━━━━━ Data for this task
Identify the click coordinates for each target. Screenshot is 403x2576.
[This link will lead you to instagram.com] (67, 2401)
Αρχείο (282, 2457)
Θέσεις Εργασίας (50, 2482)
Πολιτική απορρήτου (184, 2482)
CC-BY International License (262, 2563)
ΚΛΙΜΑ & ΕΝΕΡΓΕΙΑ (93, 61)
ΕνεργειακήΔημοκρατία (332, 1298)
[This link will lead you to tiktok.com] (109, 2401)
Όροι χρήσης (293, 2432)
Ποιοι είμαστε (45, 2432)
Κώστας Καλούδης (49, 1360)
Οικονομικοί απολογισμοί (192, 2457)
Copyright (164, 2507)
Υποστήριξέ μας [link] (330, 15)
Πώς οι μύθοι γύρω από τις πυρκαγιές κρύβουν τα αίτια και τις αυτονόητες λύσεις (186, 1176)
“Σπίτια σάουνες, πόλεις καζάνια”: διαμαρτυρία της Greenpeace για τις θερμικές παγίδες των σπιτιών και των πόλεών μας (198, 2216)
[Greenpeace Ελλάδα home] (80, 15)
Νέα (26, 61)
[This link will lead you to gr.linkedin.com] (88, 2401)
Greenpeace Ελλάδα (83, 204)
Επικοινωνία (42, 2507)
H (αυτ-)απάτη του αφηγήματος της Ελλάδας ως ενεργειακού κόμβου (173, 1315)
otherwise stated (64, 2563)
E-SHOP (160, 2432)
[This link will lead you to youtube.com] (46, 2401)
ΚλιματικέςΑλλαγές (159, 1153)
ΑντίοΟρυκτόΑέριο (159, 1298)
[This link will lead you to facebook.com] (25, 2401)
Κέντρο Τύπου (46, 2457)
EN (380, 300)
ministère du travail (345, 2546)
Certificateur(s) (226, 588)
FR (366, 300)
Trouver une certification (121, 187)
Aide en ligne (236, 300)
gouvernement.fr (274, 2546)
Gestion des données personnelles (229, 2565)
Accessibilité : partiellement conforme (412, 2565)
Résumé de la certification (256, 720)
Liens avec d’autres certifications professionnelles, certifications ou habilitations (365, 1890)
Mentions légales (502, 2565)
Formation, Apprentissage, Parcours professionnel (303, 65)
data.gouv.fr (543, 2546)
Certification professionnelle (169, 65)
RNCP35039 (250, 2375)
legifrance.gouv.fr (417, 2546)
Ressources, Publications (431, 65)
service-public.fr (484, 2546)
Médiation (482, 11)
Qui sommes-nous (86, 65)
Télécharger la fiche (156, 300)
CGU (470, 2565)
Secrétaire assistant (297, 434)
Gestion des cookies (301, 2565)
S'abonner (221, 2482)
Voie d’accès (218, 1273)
━━━━━━━━━━
Task description: Scan the entries above. Copy each line that has the string "will".

Written answer:
[This link will lead you to instagram.com] (67, 2401)
[This link will lead you to tiktok.com] (109, 2401)
[This link will lead you to gr.linkedin.com] (88, 2401)
[This link will lead you to youtube.com] (46, 2401)
[This link will lead you to facebook.com] (25, 2401)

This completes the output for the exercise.